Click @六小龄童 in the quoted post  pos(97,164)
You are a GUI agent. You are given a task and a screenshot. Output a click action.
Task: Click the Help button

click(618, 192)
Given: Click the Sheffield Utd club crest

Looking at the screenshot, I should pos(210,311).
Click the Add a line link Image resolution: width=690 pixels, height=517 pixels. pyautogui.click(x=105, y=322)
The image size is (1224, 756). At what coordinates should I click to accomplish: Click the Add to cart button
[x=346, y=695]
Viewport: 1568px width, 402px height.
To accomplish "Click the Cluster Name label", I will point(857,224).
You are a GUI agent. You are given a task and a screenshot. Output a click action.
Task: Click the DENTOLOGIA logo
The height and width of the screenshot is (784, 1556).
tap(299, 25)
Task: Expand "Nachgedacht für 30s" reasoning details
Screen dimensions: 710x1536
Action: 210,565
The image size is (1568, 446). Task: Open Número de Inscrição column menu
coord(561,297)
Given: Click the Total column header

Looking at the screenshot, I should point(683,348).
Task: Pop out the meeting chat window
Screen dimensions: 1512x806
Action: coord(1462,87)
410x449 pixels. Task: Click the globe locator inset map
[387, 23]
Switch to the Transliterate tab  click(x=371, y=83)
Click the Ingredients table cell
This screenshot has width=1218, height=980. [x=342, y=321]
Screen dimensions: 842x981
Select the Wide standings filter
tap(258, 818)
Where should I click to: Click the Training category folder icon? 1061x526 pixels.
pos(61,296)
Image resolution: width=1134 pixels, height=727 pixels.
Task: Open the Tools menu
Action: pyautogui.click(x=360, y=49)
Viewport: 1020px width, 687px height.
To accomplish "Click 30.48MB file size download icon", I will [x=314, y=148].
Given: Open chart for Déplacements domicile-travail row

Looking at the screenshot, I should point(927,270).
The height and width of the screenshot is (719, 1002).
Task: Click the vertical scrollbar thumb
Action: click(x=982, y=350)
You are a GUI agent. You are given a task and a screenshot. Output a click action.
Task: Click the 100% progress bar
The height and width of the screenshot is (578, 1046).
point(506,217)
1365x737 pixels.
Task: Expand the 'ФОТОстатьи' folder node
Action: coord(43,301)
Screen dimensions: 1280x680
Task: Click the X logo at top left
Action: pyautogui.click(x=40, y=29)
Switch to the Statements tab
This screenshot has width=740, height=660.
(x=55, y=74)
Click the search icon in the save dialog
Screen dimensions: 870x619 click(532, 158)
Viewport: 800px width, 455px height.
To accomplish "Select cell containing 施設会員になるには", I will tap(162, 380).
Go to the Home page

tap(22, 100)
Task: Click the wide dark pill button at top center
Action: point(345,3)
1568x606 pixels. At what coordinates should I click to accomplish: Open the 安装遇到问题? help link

*Exercise brief*
Word for word, restate all of the data shown above.

*Answer to this task*
Click @六小龄童 in the quoted post  pos(97,164)
You are a GUI agent. You are given a task and a screenshot. Output a click action.
Task: Click the Help button

click(618, 192)
Given: Click the Sheffield Utd club crest

Looking at the screenshot, I should pos(210,311).
Click the Add a line link Image resolution: width=690 pixels, height=517 pixels. pyautogui.click(x=105, y=322)
The image size is (1224, 756). At what coordinates should I click to accomplish: Click the Add to cart button
[x=346, y=695]
Viewport: 1568px width, 402px height.
To accomplish "Click the Cluster Name label", I will point(857,224).
You are a GUI agent. You are given a task and a screenshot. Output a click action.
Task: Click the DENTOLOGIA logo
The height and width of the screenshot is (784, 1556).
tap(299, 25)
Task: Expand "Nachgedacht für 30s" reasoning details
Screen dimensions: 710x1536
Action: 210,565
The image size is (1568, 446). Task: Open Número de Inscrição column menu
coord(561,297)
Given: Click the Total column header

Looking at the screenshot, I should point(683,348).
Task: Pop out the meeting chat window
Screen dimensions: 1512x806
Action: coord(1462,87)
410x449 pixels. Task: Click the globe locator inset map
[387, 23]
Switch to the Transliterate tab  click(x=371, y=83)
Click the Ingredients table cell
This screenshot has width=1218, height=980. [x=342, y=321]
Screen dimensions: 842x981
Select the Wide standings filter
tap(258, 818)
Where should I click to: Click the Training category folder icon? 1061x526 pixels.
pos(61,296)
Image resolution: width=1134 pixels, height=727 pixels.
Task: Open the Tools menu
Action: pyautogui.click(x=360, y=49)
Viewport: 1020px width, 687px height.
To accomplish "Click 30.48MB file size download icon", I will [x=314, y=148].
Given: Open chart for Déplacements domicile-travail row

Looking at the screenshot, I should point(927,270).
The height and width of the screenshot is (719, 1002).
Task: Click the vertical scrollbar thumb
Action: click(x=982, y=350)
You are a GUI agent. You are given a task and a screenshot. Output a click action.
Task: Click the 100% progress bar
The height and width of the screenshot is (578, 1046).
point(506,217)
1365x737 pixels.
Task: Expand the 'ФОТОстатьи' folder node
Action: coord(43,301)
Screen dimensions: 1280x680
Task: Click the X logo at top left
Action: pyautogui.click(x=40, y=29)
Switch to the Statements tab
This screenshot has width=740, height=660.
(x=55, y=74)
Click the search icon in the save dialog
Screen dimensions: 870x619 click(532, 158)
Viewport: 800px width, 455px height.
To accomplish "Select cell containing 施設会員になるには", I will tap(162, 380).
Go to the Home page

tap(22, 100)
Task: Click the wide dark pill button at top center
Action: point(345,3)
1568x606 pixels. At what coordinates should I click to accomplish: Open the 安装遇到问题? help link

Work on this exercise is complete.